» Short task
Reproduce each of the rows below word for word, leaving out the pictures.

» Supplied material
┄┄┄┄┄┄┄┄┄┄┄┄┄┄┄┄┄┄┄┄
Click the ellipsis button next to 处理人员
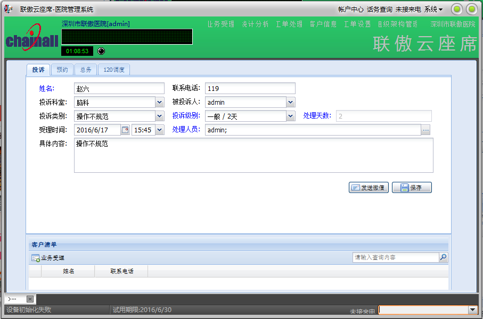 click(x=425, y=130)
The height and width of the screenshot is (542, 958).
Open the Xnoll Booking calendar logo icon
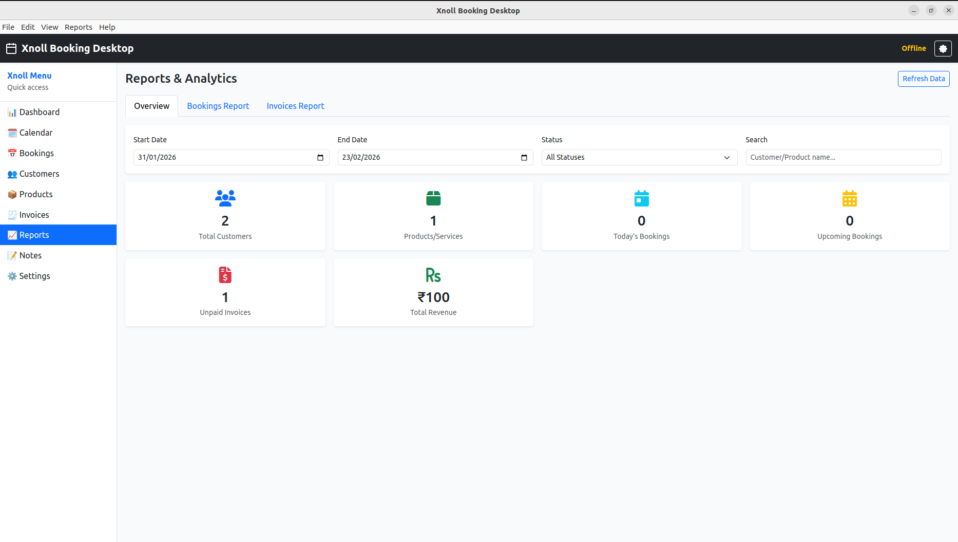pyautogui.click(x=11, y=48)
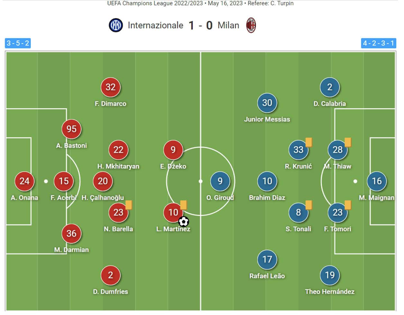Click S. Tonali's yellow card icon

point(309,205)
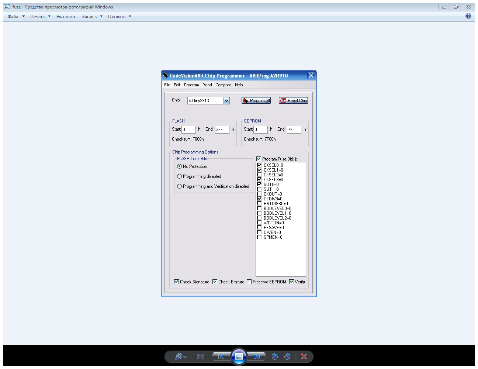The image size is (478, 369).
Task: Click the FLASH End address field
Action: [x=222, y=130]
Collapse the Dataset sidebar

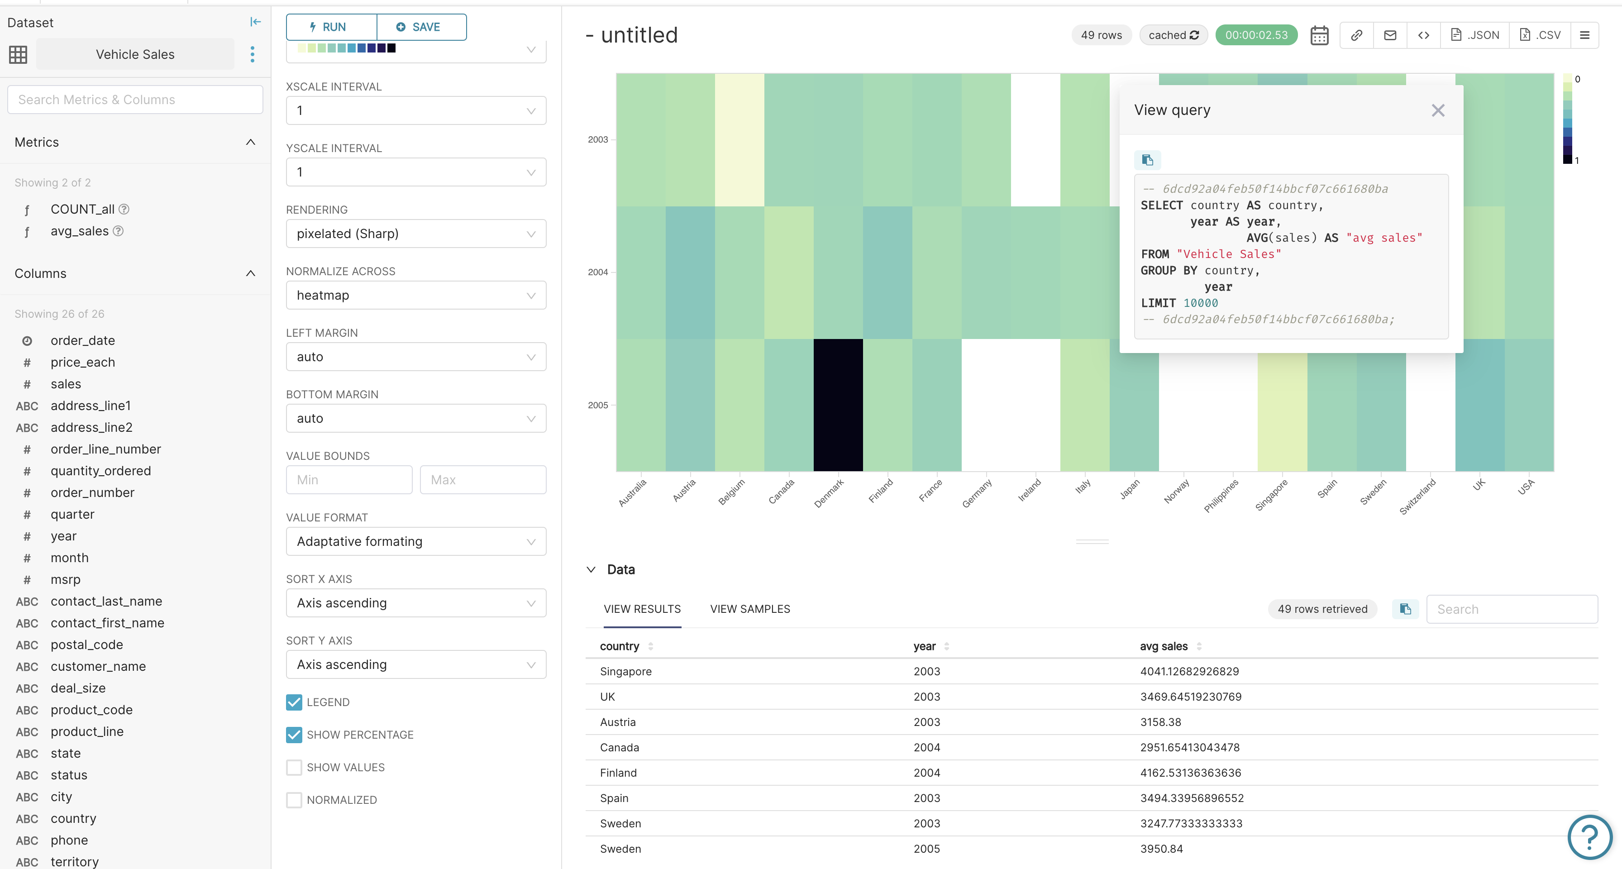[x=255, y=21]
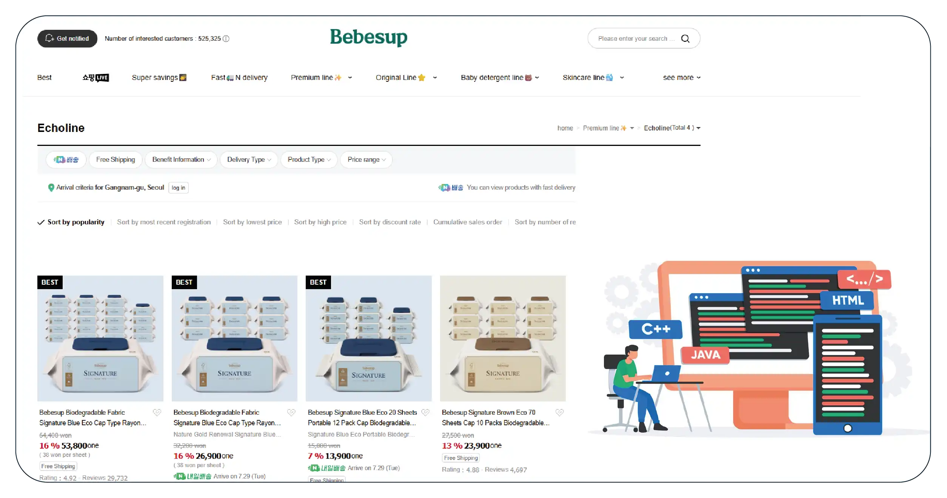Select Sort by popularity option
The image size is (947, 498).
click(75, 222)
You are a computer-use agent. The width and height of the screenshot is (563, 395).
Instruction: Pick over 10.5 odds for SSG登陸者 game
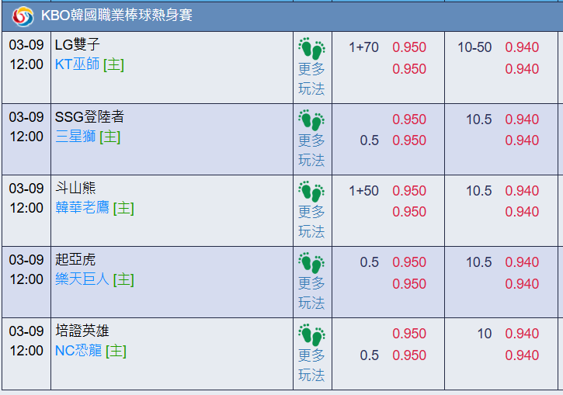tap(522, 119)
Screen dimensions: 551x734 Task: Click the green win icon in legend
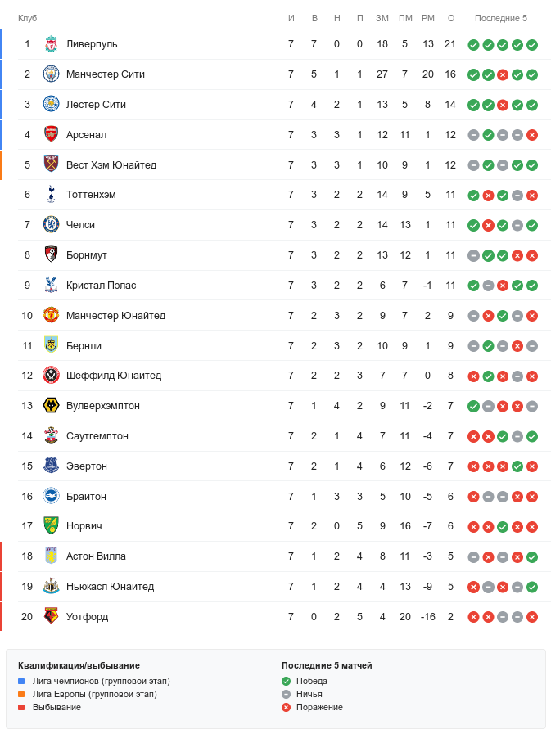286,681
┄┄┄┄┄┄┄┄┄┄┄┄┄┄┄┄┄┄┄┄
» Result of this task
Click the ellipsis button next to 处理人员
 click(x=425, y=130)
The height and width of the screenshot is (542, 958).
Open the Xnoll Booking calendar logo icon
pyautogui.click(x=11, y=48)
Click S. Tonali's yellow card icon

point(309,205)
The image size is (478, 369).
Task: Click the FLASH End address field
Action: [x=222, y=130]
Collapse the Dataset sidebar

[x=255, y=21]
Select Sort by popularity option
The image size is (947, 498).
click(75, 222)
You are a computer-use agent. The width and height of the screenshot is (563, 395).
Instruction: Pick over 10.5 odds for SSG登陸者 game
tap(522, 119)
Screen dimensions: 551x734 Task: Click the green win icon in legend
286,681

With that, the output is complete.